Great Yarmouth is one of Britain's major seaside resorts. Its sandy beach extends for five miles, and many of its seaside entertainments can be found on Marine Parade, known as ‘the Golden Mile’, which runs beside it. Here you will find the two piers: the Wellington Pier has tenpin bowling; the Britannia Pier has a theatre.
This area is the centre of Yarmouth’s lively nightlife, and contains a huge leisure park, the Pleasure Beach, the Sealife Centre and many amusement arcades, restaurants and bars.

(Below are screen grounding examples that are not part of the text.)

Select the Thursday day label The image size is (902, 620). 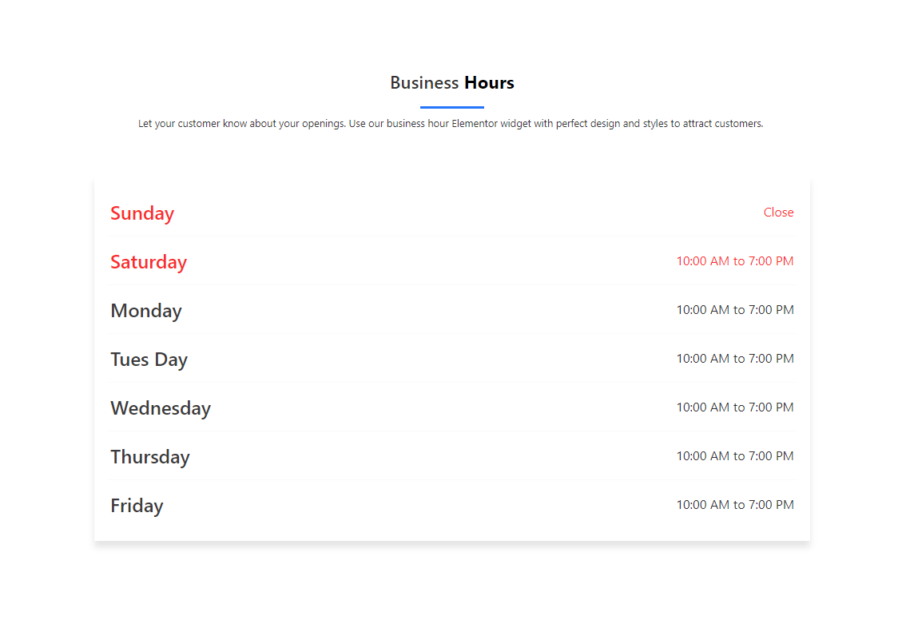pyautogui.click(x=150, y=457)
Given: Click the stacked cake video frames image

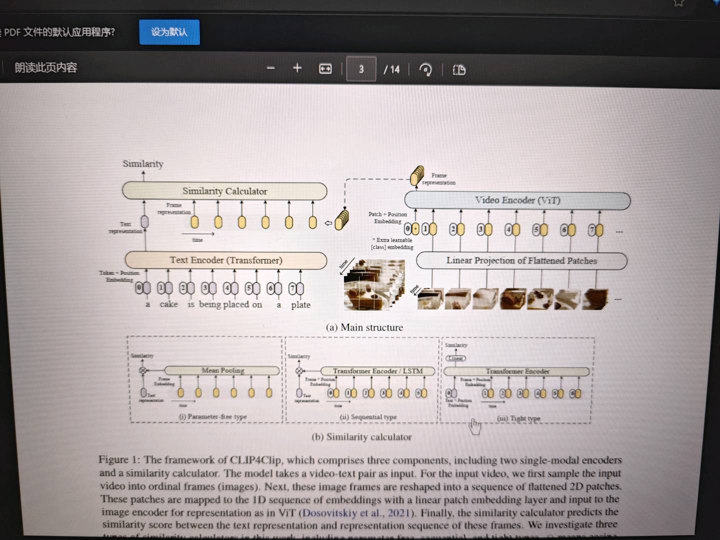Looking at the screenshot, I should click(373, 285).
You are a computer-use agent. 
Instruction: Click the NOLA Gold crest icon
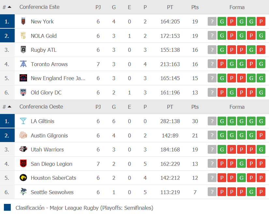point(23,36)
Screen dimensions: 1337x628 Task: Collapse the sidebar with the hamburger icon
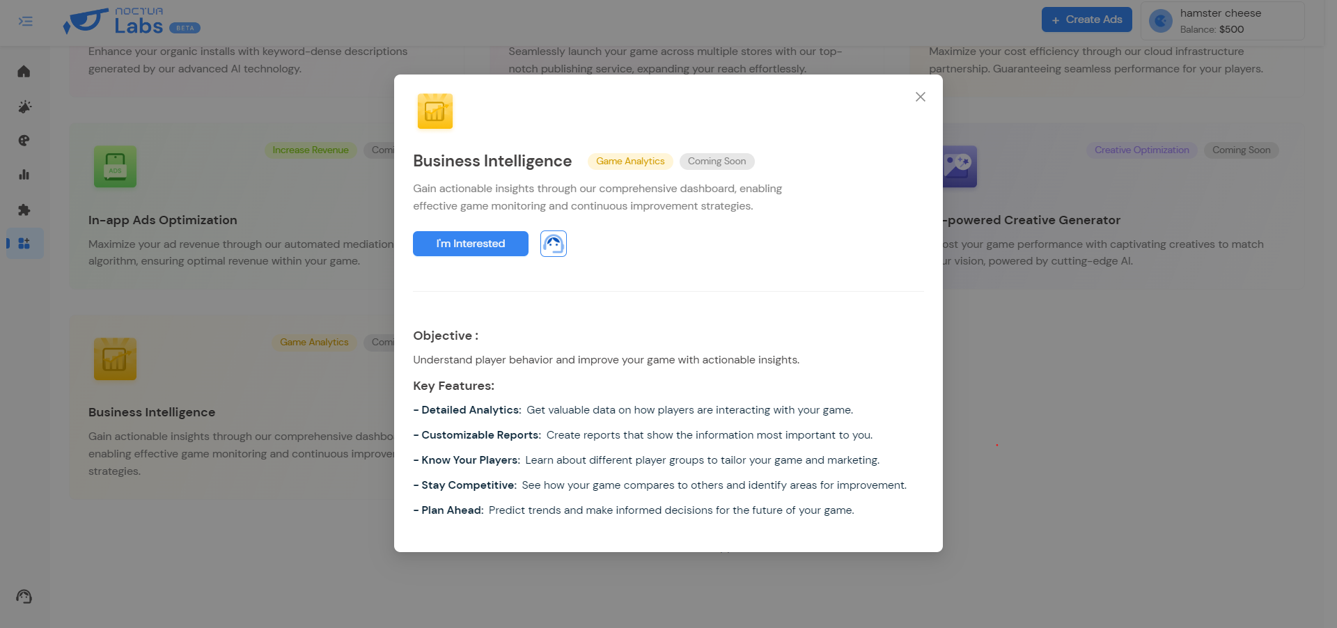(26, 22)
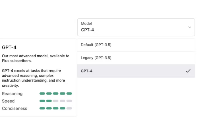Click the checkmark beside the GPT-4 option

click(x=188, y=71)
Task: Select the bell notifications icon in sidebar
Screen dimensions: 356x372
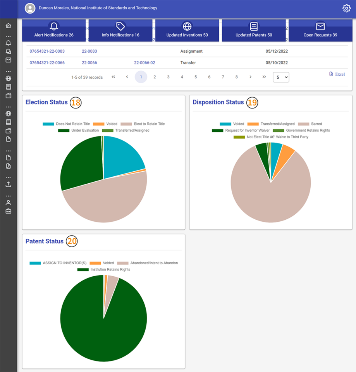Action: 8,43
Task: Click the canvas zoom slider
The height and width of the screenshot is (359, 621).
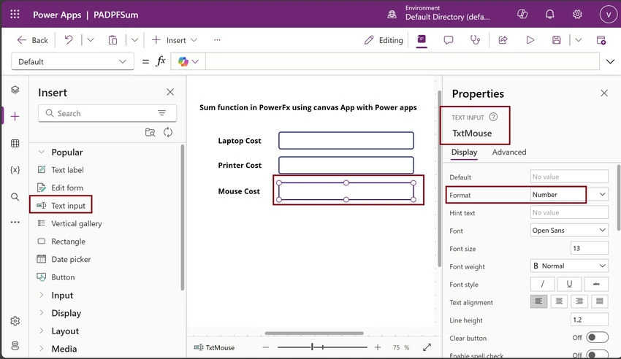Action: coord(322,347)
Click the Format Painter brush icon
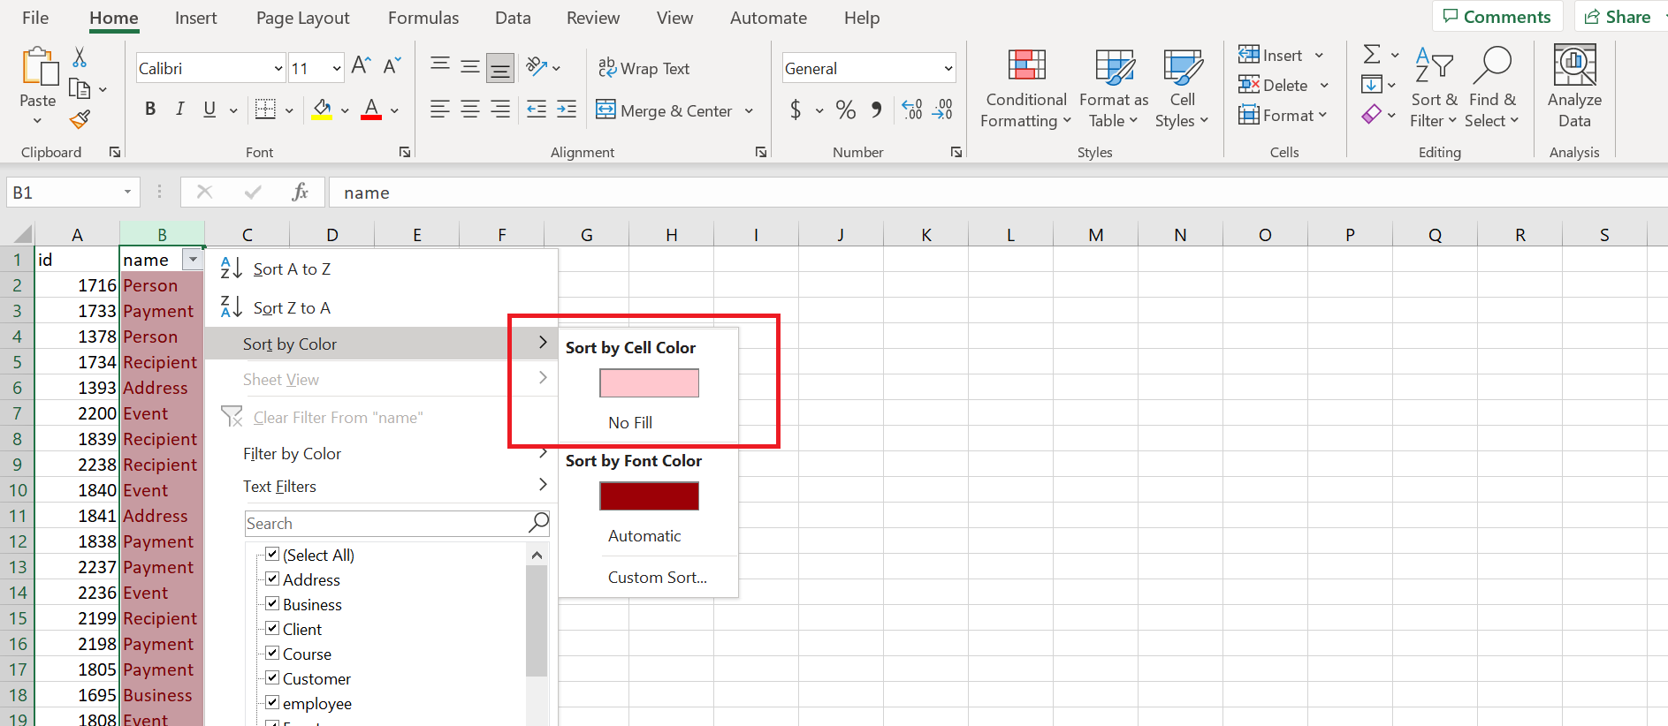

The town of Great Yarmouth grew on the three-mile-long spit of land formed by the River Yare where it flows south out of Breydon Water. The old town faces inwards towards the river which formed a safe natural anchorage and flourished as a port for more than 1000 years. Then, in the 19th century, when the Victorians discovered the delights of the seaside, Great Yarmouth extended its boundaries to take in the miles of golden sand on the seaward side of the spit, and began to cater for holidaymakers.
The old part of Great Yarmouth is linked to the mainland by the Haven Bridge. The quay south of the bridge is one of the finest waterfronts in England, with a mixture of buildings - Tudor, Georgian and Victorian that were once the homes of rich merchants. Close to the bridge is the 19th-century gothic Town Hall. Number 4 South Quay, Elizabethan House, contains a museum of domestic life from Tudor to Victorian times.
Behind South Quay is a network of narrow alleyways called The Rows. Their arrangement has remained unchanged since medieval times, and forms the basis of Great Yarmouth’s grid pattern of streets. There were originally 145 Rows running east to west with three intersecting streets running north to south. The area was badly damaged by air-raids in World War II, but several Rows remain and some of the older buildings have been restored. You can visit the Old Merchant’s House in Row 117, which is a 17th century home presented as it would have looked in 1870. Also open to the public is Row 111, containing 17th century houses furnished to look as they would have done in 1942.
Ancient Houses, the Town Walls and Market Place
The Tolhouse in Tolhouse Street, dates from the late 13th century and is said to be the oldest civic building in Britain. It contains a museum of local history and its dungeons are open to the public.
The town walls were built in the 13th century and parts are well preserved, including the part starting in Town Wall Road near the North Quay.
Great Yarmouth’s market place is one of the largest in England and is crammed with stalls on the market days: Wednesdays, Saturdays, and in summer on Fridays. At the north-east corner is the Fishermen’s Hospital founded in 1702. Near the market place is the parish church of St Nicholas, dating from the 12th century, which is the largest parish church in England.
Famous People Associated with the Town
Admiral Lord Horatio Nelson was born in Norfolk in Burnham Thorpe, and only landed in Great Yarmouth on three occasions. However, his life is commemorated in the town both by a monument and a museum. The Nelson Museum is on South Quay, while the Nelson Monument is at the southern end of the town in the Denes area, near the mouth of the River Yare, and was erected in 1819. It is 41 feet shorter than its counterpart in Trafalgar Square and topped by the figure of Britannia rather than the famous Admiral. Originally in a remote spot, where cattle grazed and fishermen hung out their nets to dry, sadly it is now surrounded by factories.
Anna Sewell (1820-78) author of Black Beauty was born in a 17th century house in Church Plain which is now a tea room.
Charles Dickens visited Great Yarmouth in 1849, and used landmarks and characters from the town in his novel David Copperfield. It is likely that an upturned boat on the beach that was used as a house was the inspiration for Peggotty’s house in the story.
Separated from Great Yarmouth by the River Yare, and part of the same borough, is Gorleston. It is a smaller resort than Yarmouth, and its beach is lined with cliffs.